The incidence rates of cervical cancer are highest in gynecological cancers, which threat women's health. Chemo-resistance of cervical cancer cells is an important factor for leading to chemotherapy failure and poor diagnosis. Therefore, to improve the sensitivity of cervical cancer to chemotherapy treatment plays an important role in improving the treatment effects on cervical cancer. In our previous study, we found the expression of S100A9 was associated with carcinogenesis of cervical squamous cancer. In addition, S100A9 protein expression in pre-chemotherapy cancer tissues could predict response to cisplatin-based neoadjuvant chemotherapy in cervical squamous cancer. However, the mechanism of them is still unclear. In recent years, studies reported that chemo-sensitivity of cervical cancer cells to cisplatin was related to many factors including cell apoptosis. In the present study, combined with in vivo and in vitro studies, using construction of recombinant plasmid, RNA interference, flow cytometry, and antibody array, we will explore the effects of S100A9 on malignant characteristic of cervical squamous cancer cells, such as cell apoptosis, cell proliferation, invasion and migration, and investigate the effects of S100A9 on chemo-sensitivity of cervical squamous cancer cells to cisplatin, as well as related role protein and signal transduction pathway. This study will reveal the effects and mechanism of S100A9 on chemo-sensitivity of cervical cancer cells to cisplatin and provide a new thread and experimental basis for improving the chemotherapy effects on cervical cancer.

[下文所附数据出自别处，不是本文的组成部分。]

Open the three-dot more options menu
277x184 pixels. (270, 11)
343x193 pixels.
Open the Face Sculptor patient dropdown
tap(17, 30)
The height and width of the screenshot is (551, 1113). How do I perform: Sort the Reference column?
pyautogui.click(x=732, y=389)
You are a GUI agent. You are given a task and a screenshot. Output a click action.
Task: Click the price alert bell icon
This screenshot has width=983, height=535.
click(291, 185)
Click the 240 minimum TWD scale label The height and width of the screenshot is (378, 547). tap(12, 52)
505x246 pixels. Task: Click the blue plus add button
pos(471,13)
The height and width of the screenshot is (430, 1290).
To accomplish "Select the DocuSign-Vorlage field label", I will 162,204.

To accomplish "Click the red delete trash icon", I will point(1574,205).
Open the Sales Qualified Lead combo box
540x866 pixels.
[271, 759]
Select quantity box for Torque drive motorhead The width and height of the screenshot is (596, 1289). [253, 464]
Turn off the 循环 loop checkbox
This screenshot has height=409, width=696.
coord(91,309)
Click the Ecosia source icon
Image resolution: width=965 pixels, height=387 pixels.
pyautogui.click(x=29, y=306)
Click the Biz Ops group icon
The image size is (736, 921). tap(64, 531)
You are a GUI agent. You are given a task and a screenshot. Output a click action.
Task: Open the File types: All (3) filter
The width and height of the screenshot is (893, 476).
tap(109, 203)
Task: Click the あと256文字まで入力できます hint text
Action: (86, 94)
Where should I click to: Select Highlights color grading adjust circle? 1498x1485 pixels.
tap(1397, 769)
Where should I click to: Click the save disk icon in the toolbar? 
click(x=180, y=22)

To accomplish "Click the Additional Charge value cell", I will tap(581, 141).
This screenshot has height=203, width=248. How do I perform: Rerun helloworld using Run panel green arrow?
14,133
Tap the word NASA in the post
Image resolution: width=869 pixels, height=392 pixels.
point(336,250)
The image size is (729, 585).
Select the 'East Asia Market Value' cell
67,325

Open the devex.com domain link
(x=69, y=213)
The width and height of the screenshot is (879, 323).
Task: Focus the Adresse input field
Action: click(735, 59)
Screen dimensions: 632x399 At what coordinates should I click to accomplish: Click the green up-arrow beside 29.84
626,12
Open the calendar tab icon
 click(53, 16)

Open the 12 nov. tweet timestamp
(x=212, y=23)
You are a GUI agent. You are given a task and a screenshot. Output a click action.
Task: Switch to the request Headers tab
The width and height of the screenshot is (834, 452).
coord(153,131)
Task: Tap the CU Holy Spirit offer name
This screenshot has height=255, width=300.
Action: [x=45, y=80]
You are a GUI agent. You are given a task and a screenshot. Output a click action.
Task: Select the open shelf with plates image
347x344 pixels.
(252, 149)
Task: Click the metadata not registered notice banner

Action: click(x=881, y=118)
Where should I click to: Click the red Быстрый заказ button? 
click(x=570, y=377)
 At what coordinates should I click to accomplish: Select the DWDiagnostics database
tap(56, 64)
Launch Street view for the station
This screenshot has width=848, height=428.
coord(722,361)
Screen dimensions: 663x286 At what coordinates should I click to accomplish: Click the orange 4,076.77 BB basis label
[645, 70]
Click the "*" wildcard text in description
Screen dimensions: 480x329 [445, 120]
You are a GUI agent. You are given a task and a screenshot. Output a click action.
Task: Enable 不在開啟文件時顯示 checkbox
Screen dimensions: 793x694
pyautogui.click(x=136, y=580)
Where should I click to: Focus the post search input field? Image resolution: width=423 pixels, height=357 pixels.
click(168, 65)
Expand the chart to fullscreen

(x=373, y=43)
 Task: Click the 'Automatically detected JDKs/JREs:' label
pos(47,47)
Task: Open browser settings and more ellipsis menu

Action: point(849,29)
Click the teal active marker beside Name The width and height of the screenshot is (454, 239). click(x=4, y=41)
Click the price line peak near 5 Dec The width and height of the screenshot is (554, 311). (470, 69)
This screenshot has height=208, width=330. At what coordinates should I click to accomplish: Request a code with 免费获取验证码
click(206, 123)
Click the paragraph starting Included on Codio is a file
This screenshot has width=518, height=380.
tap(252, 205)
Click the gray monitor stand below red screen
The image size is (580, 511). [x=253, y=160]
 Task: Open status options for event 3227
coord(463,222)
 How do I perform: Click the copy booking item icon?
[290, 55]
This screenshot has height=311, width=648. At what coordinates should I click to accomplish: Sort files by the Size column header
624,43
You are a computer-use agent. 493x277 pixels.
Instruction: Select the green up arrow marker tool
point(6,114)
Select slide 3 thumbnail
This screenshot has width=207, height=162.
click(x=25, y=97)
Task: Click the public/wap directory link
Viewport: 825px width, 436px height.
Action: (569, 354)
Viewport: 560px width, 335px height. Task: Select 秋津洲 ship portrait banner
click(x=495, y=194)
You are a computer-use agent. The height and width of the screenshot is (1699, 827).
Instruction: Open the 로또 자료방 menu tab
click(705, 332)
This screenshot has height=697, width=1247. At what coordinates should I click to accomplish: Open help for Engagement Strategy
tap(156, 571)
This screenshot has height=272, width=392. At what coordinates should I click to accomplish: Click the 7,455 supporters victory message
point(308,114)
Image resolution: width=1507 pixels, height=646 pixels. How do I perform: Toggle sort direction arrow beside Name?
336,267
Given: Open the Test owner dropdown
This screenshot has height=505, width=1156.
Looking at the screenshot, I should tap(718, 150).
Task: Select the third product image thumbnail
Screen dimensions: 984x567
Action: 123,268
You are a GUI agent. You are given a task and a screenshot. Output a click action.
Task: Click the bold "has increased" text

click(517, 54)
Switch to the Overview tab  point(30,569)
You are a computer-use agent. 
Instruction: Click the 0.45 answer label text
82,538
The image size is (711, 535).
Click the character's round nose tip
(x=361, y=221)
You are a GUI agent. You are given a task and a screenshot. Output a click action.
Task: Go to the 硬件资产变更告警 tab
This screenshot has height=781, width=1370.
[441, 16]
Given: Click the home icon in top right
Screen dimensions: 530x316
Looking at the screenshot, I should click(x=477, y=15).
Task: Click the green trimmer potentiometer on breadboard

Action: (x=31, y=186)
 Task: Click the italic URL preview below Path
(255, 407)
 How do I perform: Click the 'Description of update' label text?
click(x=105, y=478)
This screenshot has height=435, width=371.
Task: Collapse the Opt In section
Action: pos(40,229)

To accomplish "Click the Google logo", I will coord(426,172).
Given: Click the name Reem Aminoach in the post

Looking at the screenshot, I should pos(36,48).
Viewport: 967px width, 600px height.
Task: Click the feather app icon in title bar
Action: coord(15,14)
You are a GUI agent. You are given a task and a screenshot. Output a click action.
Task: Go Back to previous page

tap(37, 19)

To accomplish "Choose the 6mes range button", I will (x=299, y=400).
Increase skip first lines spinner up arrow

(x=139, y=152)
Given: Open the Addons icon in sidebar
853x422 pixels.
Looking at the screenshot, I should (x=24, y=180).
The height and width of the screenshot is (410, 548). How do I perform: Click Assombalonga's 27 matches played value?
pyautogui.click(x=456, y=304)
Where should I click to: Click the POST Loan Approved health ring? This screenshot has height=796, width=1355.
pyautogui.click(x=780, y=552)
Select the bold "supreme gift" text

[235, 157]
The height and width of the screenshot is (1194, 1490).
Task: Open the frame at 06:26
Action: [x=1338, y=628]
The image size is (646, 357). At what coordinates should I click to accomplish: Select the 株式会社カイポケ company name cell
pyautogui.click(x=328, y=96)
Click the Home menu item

宫颈癌是最常见的妇科恶性肿瘤之一，提高宫颈癌化疗药物的敏感性是提高宫颈癌治疗效果的关键。我们的前期研究发现了S100A9蛋白在宫颈上皮组织中的表达随宫颈鳞癌的癌变而增加，同时发现化疗前宫颈鳞癌组织中S100A9蛋白的表达与顺铂为基础的新辅助化疗的敏感性相关，但具体机制和相关信号传导通路尚未明确。本研究结合了体内宫颈癌裸鼠皮下移植瘤和体外细胞试验，通过腺病毒/慢病毒转染、RNA干扰、流式细胞仪等技术，深入研究S100A9及其作用受体AGRE对宫颈鳞癌细胞凋亡、增殖、迁移和侵袭等生物学行为的影响；研究S100A9的表达对宫颈鳞癌细胞顺铂敏感性的影响及其相关的关键蛋白和信号传导通路。研究结果发现：（1）成功构建S100A9重组腺病毒和慢病毒，成功构建S100A9稳定高表达的人宫颈鳞癌细胞，申报发明专利，并获授权。（2）高表达S100A9的宫颈鳞癌细胞的增殖能力明显增高，S100A9表达下降后，宫颈鳞癌细胞的增殖能力也明显下降。（3）高表达S100A9的宫颈鳞癌细胞的侵袭和迁移能力均明显增高，而S100A9干扰组细胞的穿膜细胞数、穿过小室的细胞数均明显减少，该作用可能与MMPs的表达相关。（4）裸鼠宫颈癌皮下移植瘤实验表明，S100A9高表达组肿瘤明显大，重量也明显增加，而S100A9低表达组肿瘤的大小和重量均明显减小。（5）S100A9在宫颈鳞癌中的表达与高危型HPV16和HPV45相关。（6）S100A9在宫颈鳞癌中的表达与MMP25的表达正相关，而与MMP15和MMP24的表达负相关。（7）S100A9作用受体AGRE的表达会促进宫颈鳞癌细胞的增殖、侵袭和迁移，但抑制细胞凋亡。（8）S100A9通过抑制宫颈鳞癌细胞的凋亡降低对顺铂的敏感性，该作用与Bcl-2，GST-π及LRP相关，可能是通过AKT/ERK/FOXO1信号传导通路起作用的，但具体机制尚待进一步研究。该研究明确了S100A9及其作用受体AGRE的表达会促进宫颈癌的发生发展，但S100A9是否会促进高危型HPV在宫颈癌变中的作用尚待进一步研究。S100A9的表达降低了宫颈鳞癌细胞对顺铂的敏感性，为开发S100A9抑制剂来提高宫颈鳞癌的顺铂化疗疗效提供思路和实验依据。